Hardee and I are in long Beach currently, competing in rally and obedience.  So far, Hardee is doing great!  We qualified and placed in all of our runs today.  We got Hardee's 7th RAE leg and his 1st Open A obedience leg towards his CDX.  We even placed 2nd, and also got the high scoring PWD in obedience award.  Two more days to go, and I hope Hardee will continue to feel okay down here so we can get through this.  He's held up fantastically with no white blood cells last week, being on the road for almost a week so far, 3 days of agility over the weekend, oncologist appointment Monday where they stuck a big needle into his bladder, and took blood and chest radiographs, and now this 3 day trial.  My Handsome Hardee is indeed hardy!!

Today, it has been all about my joy and pride of qualifying with Hardee, and praising and treating him.  It always rolls back around to the most important thing, because it is always all about Hardee!!

Saturday, November 27, 2010

Sat., Nov. 27, 2010 - Thanksgiving plans

Since I wrote last, Hardee is feeling much better and has his appetite back and is gaining weight.  It took a couple days, but he lived up to his name and bounced back quicker than I thought he would.  Last Wednesday we went for bloodwork one week after chemo, and HH was neutropenic, meaning his white blood cell count was too low.  When your white cells drop too low, your immune system is compromised and you can't fight off an infection.  Wed. night we had to drive back to the specialists late and pick up antibiotics for Hardee to be on for at least a week, until we do more bloodwork to check his white count again.

We were supposed to leave for my Mom's in So. Cal. Wed. night for Thanksgiving, but you know what they say about the best laid plans.  I wanted Hardee on antibiotics for at least 4 doses before we took him anywhere to help him be able to fight off any infection .  We finally left for So Cal Friday morning, after HH's 4th dose.  Remembering that it is about quality of life for our boy and also remembering how much he loves agility, we headed for the 3 day agility trial that we had planned.  Since HH had already missed his turkey eating day, we gave him one of his faves, agility.  Each morning we assess him to see if he feels up to running because it does not matter to us.  We just want him happy, especially now.

Originally we thought we could, and would, kick this cancer's ass.  We had a fabulous, new, expensive, state of the art radiation plan that would rid the tumor from our lives.  It seemed impossible to me that this cancer could ever get the best of us, especially for a boy so young and so full of potential, who had parents that would do anything for him.  It seems though, that this cancer is a formidable foe that is not easily conquered.  It is getting the best of Hardee, and of us, as it seems we are dying right along with Hardee.  We have a chemo consultation planned with one of the top doctors in the field of chemotherapy this Monday.  Unless he can work a miracle for us, Hardee doesn't have much time left.
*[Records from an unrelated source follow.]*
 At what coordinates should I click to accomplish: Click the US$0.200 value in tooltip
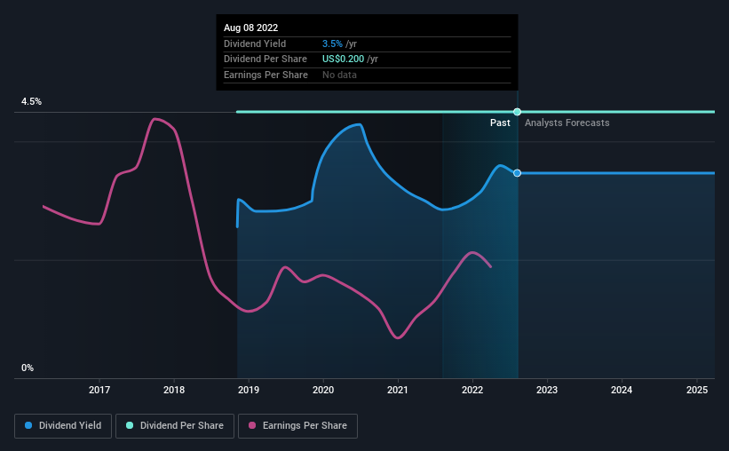pos(343,59)
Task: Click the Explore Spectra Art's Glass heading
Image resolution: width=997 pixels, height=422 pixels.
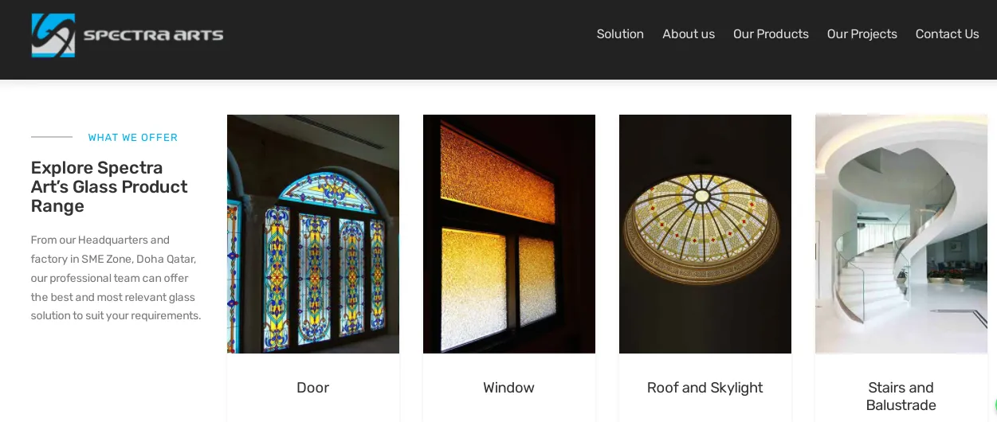Action: pyautogui.click(x=109, y=187)
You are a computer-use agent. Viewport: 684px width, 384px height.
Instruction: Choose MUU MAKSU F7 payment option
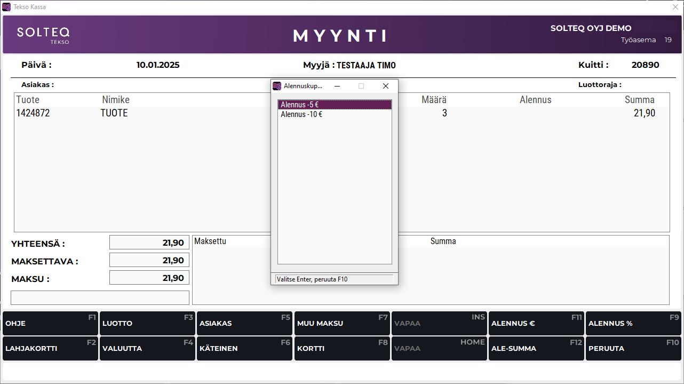pyautogui.click(x=341, y=324)
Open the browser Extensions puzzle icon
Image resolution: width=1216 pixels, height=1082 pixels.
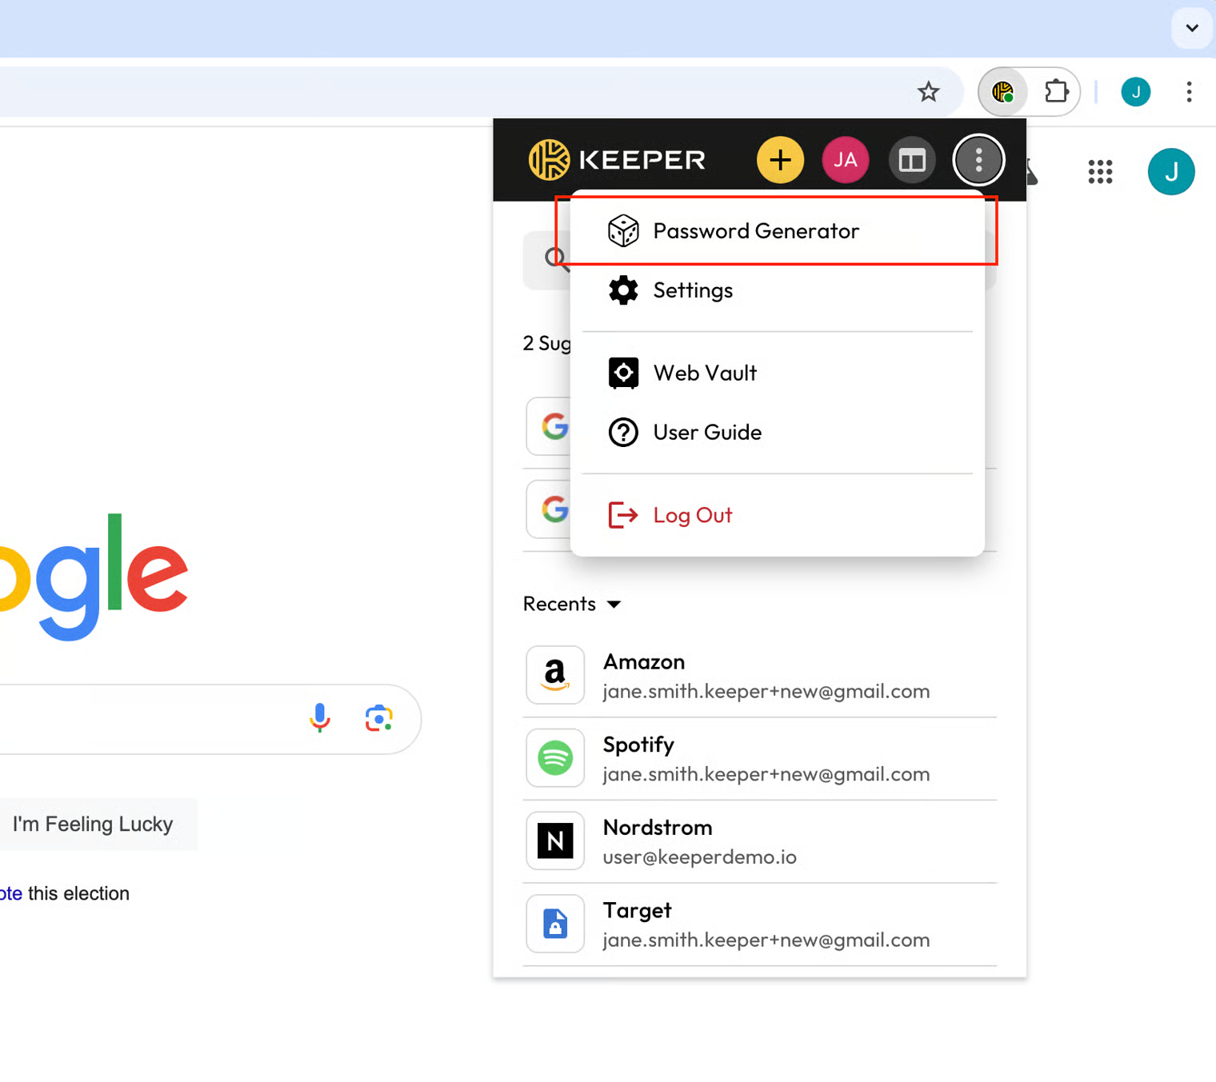click(x=1056, y=92)
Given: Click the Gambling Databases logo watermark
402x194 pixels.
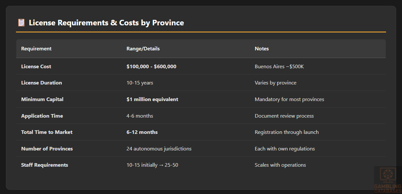Looking at the screenshot, I should pos(388,180).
Chemo only has a slim possibility of working for a nasal tumor, and if it was going to work, it was supposed to work quickly to shrink the tumor.  I watch Hardee constantly for signs that the tumor is shrinking.  I watch his tear duct for signs that it is becoming less blocked by the tumor.  I watch the nose bleeding for signs that it is getting lighter and less frequent.  I watch how much he paws at his face and how much he drills his face into the carpet, in hope that it is less.  For any of those signs, they are not less; in fact they are more frequent.

As heart breaking as it is for us to think about losing him, it is more heart breaking to watch as this cancer devours our boy and what Hardee has to endure.  Soon, his quality of life will diminish enough that we can no longer have him suffer the pain, and we will have to make the most horrible decision of our lives.  But, it is not about us.  It has always been, and will continue to be, all about Hardee.

Today, I bought a new patriotic bandanna, with a pewter paw print accessory on it, for Hardee to wear to the Georgie Project.